ICAO tells us that we can choose Class G, E or D (C, B and A are not necessary). In my opinion, a Class D Tower with enhanced low level surveillance would provide acceptable safety. You also assert that "Class D can not work in the Ballina area, it's way too complex to efficiently operate a tower there and blocking out airspace for CTA will then condense the VFR private traffic even further creating more risks for them." I'm not sure whether you are an air traffic controller or pilot, but I can assure you that I have seen Class D operations in far busier environments than Ballina, and they work just fine. ATC facilities need to be concentrated where they will have the most safety effect, statistically this will be around runways where there is "competition" for the airspace caused by speed and other performance differentials. Classically, a Control Tower resolves these issues by knowing pilot intentions, and aircraft performance, in order to ensure that pilots, IFR or VFR, are in the right place and the right order to operate the aerodrome safely and efficiently. The fact that other pilots may avoid the airspace only serves to remove flights from the terminal airspace that do not need to be there. This removes the "way too complex" you refer to and is in use all over the world.
The problem is not that class D won't work AT Ballina, but the problem is the multiple close CTAFs causing this problem and the traffic between them. If this was a simple case of one airport that is saturated by its own traffic that would be a simple answer of, yes, a class D is required to sort it out. However, as it is, Ballina and Lismore traffic already have IFR approach conflicts and then there's all the private traffic between several ports. Hence why I say this has more in common with the issue in Alaska than any other place in Australia, lots of CTAFs in close proximity all with their own traffic blasting randomly in all directions.

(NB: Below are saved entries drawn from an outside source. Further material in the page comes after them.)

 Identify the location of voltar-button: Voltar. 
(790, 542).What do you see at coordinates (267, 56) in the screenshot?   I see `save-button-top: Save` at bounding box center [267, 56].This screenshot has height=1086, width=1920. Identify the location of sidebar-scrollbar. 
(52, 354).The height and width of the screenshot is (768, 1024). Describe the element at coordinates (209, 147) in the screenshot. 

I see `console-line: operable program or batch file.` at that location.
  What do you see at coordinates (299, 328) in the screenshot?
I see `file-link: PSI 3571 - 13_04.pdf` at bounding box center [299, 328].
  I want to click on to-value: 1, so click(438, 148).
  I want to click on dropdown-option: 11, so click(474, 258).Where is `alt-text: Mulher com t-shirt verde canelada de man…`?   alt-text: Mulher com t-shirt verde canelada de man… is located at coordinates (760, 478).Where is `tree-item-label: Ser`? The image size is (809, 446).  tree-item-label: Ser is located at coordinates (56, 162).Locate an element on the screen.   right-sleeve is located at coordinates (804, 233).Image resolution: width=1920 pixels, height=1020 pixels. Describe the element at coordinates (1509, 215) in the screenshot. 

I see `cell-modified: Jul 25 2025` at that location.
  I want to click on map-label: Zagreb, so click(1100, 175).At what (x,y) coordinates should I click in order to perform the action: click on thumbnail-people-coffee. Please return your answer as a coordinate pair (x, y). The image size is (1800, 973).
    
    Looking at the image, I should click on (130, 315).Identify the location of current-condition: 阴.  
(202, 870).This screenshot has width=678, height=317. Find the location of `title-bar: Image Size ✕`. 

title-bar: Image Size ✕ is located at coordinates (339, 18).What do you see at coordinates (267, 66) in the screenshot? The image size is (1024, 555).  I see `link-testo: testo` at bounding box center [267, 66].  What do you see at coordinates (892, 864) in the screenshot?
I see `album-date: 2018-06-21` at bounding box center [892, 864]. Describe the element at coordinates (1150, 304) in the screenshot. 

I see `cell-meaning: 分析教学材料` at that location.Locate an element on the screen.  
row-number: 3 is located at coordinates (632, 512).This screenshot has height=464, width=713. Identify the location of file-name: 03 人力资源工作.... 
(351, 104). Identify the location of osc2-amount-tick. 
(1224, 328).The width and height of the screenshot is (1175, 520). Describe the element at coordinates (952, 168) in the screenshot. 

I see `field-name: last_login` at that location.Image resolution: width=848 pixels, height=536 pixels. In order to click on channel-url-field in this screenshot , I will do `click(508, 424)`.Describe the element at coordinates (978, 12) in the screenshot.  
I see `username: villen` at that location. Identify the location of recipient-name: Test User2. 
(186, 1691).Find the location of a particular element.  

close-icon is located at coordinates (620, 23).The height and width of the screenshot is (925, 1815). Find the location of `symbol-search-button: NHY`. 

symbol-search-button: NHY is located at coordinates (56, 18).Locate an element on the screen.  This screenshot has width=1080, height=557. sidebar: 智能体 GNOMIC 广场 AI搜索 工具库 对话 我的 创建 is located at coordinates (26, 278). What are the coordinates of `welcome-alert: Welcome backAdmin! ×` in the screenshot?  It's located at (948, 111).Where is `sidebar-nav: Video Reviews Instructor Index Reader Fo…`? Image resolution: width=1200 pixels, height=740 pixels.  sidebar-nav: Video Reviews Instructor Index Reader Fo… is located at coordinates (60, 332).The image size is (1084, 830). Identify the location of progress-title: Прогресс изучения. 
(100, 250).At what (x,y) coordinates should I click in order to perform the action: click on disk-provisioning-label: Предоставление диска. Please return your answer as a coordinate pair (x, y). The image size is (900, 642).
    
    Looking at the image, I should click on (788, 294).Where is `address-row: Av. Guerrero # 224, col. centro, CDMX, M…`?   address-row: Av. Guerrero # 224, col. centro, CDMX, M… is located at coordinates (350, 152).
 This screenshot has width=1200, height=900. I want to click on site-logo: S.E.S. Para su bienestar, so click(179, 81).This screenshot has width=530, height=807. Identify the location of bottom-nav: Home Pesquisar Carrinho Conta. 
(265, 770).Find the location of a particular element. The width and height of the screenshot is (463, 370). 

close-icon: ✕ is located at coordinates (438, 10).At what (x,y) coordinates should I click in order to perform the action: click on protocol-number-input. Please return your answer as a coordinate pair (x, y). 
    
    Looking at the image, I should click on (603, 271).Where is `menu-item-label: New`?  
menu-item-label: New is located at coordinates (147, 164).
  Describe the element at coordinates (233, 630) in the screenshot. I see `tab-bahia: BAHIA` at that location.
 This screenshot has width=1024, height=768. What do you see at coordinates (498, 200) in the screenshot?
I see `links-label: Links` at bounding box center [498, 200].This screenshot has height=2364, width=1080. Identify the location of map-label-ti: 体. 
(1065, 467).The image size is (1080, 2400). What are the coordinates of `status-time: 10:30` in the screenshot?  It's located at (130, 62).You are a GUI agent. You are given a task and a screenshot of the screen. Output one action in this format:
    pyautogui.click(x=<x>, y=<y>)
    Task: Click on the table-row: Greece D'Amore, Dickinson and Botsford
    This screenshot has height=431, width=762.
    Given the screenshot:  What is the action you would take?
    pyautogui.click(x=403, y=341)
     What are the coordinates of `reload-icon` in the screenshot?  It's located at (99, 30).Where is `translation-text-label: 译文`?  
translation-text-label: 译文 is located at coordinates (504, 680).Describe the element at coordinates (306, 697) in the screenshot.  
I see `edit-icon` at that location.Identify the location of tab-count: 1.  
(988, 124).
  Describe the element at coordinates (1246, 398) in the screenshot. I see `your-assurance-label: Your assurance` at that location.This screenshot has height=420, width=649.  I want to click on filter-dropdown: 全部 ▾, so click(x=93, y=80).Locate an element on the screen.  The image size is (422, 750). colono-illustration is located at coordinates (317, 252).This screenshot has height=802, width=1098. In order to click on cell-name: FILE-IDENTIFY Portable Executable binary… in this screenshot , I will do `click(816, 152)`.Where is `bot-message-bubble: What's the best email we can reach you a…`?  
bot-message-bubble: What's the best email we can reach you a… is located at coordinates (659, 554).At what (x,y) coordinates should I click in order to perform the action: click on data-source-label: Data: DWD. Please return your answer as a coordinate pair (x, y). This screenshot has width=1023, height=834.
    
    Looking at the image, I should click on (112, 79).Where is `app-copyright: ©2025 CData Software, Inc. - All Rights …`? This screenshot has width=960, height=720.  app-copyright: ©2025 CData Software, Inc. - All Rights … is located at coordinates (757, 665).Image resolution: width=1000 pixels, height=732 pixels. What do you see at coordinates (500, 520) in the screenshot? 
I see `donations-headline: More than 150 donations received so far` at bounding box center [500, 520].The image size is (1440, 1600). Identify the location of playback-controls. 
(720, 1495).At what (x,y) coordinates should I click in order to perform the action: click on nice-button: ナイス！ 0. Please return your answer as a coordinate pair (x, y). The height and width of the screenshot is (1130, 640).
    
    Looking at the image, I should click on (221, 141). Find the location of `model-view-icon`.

In regard to ACAS/TCAS, this is nothing new to aviation. I'm not at all saying the aircraft takes over and flies, it is a system that first of all alerts a pilot to other aircraft in proximity, and then some will direct a course to avoid. Being alerted that something is near you is all that is required, with almost all giving you some picture of where it is. Radio alerts are vague and prone to communication error, both in what is said, overtransmits blocking information and lastly interpretation and understanding there is a conflict, let alone being unfamiliar with local terms a local may use, fine in light traffic, ask for clarification, in heavy traffic another conflict will come up while you clear up your ambiguities. A device in the cockpit that says something is close, and look out, is much easier for all to understand and the required technology has existed for 30 years. TCAS/ACAS are a last line of defense, this is after you have communicated via radio and looked out the window to see and avoid. Talking is fine when you have 2-3 aircraft communicating, several aircraft in a similar location will just turn into a squeal of noise. Class D is not a quick fix, it requires infrastructure and provision of trained controllers, plus fields like Lismore will be severely impacted by the airspace, let alone the large amount of through traffic as Sunfish points out.

Lastly a PA-28 almost collided with an ATR in Albury Class D airspace when there was pretty much no other aircraft in the area. This line from the report "The crew of the ATR were aware that there was traffic in the area but did not assess the position of the PA-28, in relation to their aircraft until activation of the TCAS TA". So Controlled airspace, Class D, radio communication, three parties aware of traffic, and TCAS most likely saved the day.

Last edited by 43Inches; 11th Jun 2022 at 02:25.